Entre septembre 1914  et juin 1915, c'est presque 30 000 obus qui tombent sur la ville, faisant plus de 600 morts et endommageant près de 3 900 maisons.

Beaucoup de Rémois évacuent leur ville en utilisant le C.B.R. (Chemin de Fer de la Banlieue de Reims). La gare de Reims étant inutilisable et selon les conditions de bombardement, ils embarquaient à l'arrêt Reims Promenade ou Maison Blanche.

La circulation se fait vers Châlons ou Épernay,

Bientôt, les lignes de Bezannes à leur tour furent coupées, et c’est jusqu’à Pargny-lès-Reims qu’il fallut aller prendre le train. Le C.B.R évacua environ 1 000 personnes par jour. En août 1915, la ville ne comptait plus que 26 000 habitants qui étaient en grande partie ravitaillés par le chemin de fer.

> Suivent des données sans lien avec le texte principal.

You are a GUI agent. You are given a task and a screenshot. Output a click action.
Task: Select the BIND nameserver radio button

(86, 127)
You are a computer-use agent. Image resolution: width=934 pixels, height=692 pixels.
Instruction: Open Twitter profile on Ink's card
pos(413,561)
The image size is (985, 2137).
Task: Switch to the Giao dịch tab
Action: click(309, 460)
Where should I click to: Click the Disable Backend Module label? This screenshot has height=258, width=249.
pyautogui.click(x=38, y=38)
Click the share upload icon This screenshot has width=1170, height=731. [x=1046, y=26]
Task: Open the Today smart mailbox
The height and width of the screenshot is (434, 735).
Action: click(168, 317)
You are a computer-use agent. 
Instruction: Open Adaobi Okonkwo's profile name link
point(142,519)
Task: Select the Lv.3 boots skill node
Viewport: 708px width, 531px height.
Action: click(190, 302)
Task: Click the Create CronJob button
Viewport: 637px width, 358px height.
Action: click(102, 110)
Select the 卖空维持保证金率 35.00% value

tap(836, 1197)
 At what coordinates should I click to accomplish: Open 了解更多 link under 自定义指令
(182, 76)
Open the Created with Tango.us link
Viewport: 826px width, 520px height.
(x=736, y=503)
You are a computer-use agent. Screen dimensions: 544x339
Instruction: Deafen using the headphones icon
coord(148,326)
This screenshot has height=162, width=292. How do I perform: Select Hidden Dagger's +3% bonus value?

L'armée utilisa certaines lignes du réseau CBR comme voies ferrées des réseaux de l'artillerie au front (voie étroite). Elles servirent au transport des blessés et du matériel militaire. Une extension fut mise en place pour ravitailler le fort de la Pompelle.

À la fin de la Première Guerre mondiale, les C.B.R. furent décorés de la Croix de guerre.

Source : Wikipédia

 

La carte postale montre le C.B.R. à son arrêt des Promenades, le long du boulevard Roederer (aujourd'hui Joffre). La gare est située un peu avant sur la gauche et non visible sur la photo. C'est l'immeuble au coin de la rue Villeminot-Huart qui sert de point de repère.

Aujourd'hui, la configuration du boulevard est complètement différente avec le passage sous-terrain pour les voitures, ce qui libère le parvis de la gare.

Le C.B.R. ne passe plus depuis longtemps, mais le tramway a fait sa réapparition.